Halk arasında 'sansür yasası' olarak bilinen Dezenformasyon Yasasının meclisten geçmesine tepki gösteren gazeteci Umutoğulları, ‘’Yasa çıkarıyorsun basın sussun, vatandaş sussun diye. Sadece A haber izleyerek bu ülke yönetilmez. Bu ülkede sadece yasa çıkararak insanları susturamazlar. İnsanlar bu ülkede ne travmalar gördü o zamanlarda bile susmadılar. Bu ülkede Osmanlı gibi bir devletten sonra küçülüp Cumhuriyet’i kurdu. Böyle bir durumda kimi kimden kurtaracağız? Konuşma, tepki gösterme, sus… Biz robot muyuz? Konuşmaya devam edeceğiz. Hapise atsalar bile ben konuşmaya devam edeceğim. Kendisine saygısı olan biri hakkını arayacak. Biz hakkımızı aramaya devam edeceğiz. Bugün bir haksızlık olduğunda onu haykıracağız. Bu ülkede TÜİK diye bir kurum var, yüzde 300 olan enflasyonu yüzde 82 olarak açıklıyor. Devletin kurumlarının doğru bilgi vermediği bir ülkede kime göre neye göre doğru? Madem enflasyon yüzde 82 biz niye alışveriş yapamıyoruz, neden bir kahve içemiyoruz? Dışarıda yemek yemek bile artık lüks oldu. Sen ekonomik sıkıntı yaşarken birileri milyon dolarlarla hayatını devam ettiriyor adalet bunun neresinde? ‘’ dedi.
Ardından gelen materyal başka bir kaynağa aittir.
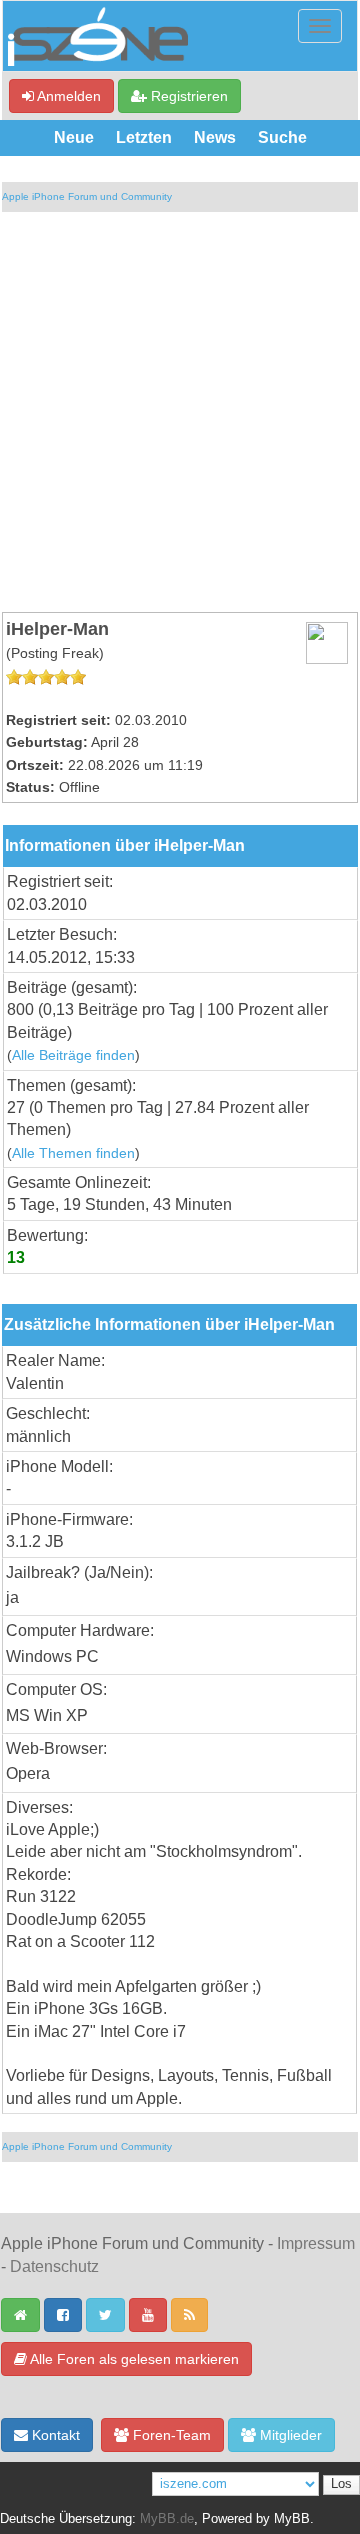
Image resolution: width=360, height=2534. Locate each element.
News (215, 137)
Soyer’in yaptığı etkili konuşma iktidarı ürküttü
İzmir Büyükşehir Belediye Başkanı Tunç Soyer hakkında açılan davalara tepki gösteren Umutoğulları, ‘’Yahudi bakkal sıkışınca eski defterleri açarmış…9 Eylül, CHP ve Soyer açısından müthiş bir şey oldu. Bugüne kadar hep beceriksizlikle suçlanan bir İzmir Büyükşehir Belediye Başkanı var. 9 Eylül günü iktidar Soyer’in İzmirliler tarafından sevildiğini gördü. İktidarı bu biraz ürküttü. Soyer’in yaptığı etkili konuşma iktidarı ürküttü. Ne tesadüf ki soruşturmalar hemen arkasından peş peşe geldi. Siyaset bir şov. Soyer o gece muhteşem bir şov yaptı. Cumhurbaşkanımızda dönem dönem çok etkili olduğu konuşmaları olmuştu. Soyer de o gün çok güzel bir konuşma yaptı. Tabanına çok güzel bir mesaj verdi. Cumhurbaşkanı da kendi tabanına güzel mesajlar veriyor. Çok uzun yıllardır siyaseti takip eden biri AK Parti İzmir İl Başkanı Kerem Ali Sürekli çok etkili muhalefet yapıyor. AK Partili mesli üyeleri muhalefet yapıyor. İktidar partisi İzmir’de muhalefeti çok etkili’’ ifadelerini kullandı.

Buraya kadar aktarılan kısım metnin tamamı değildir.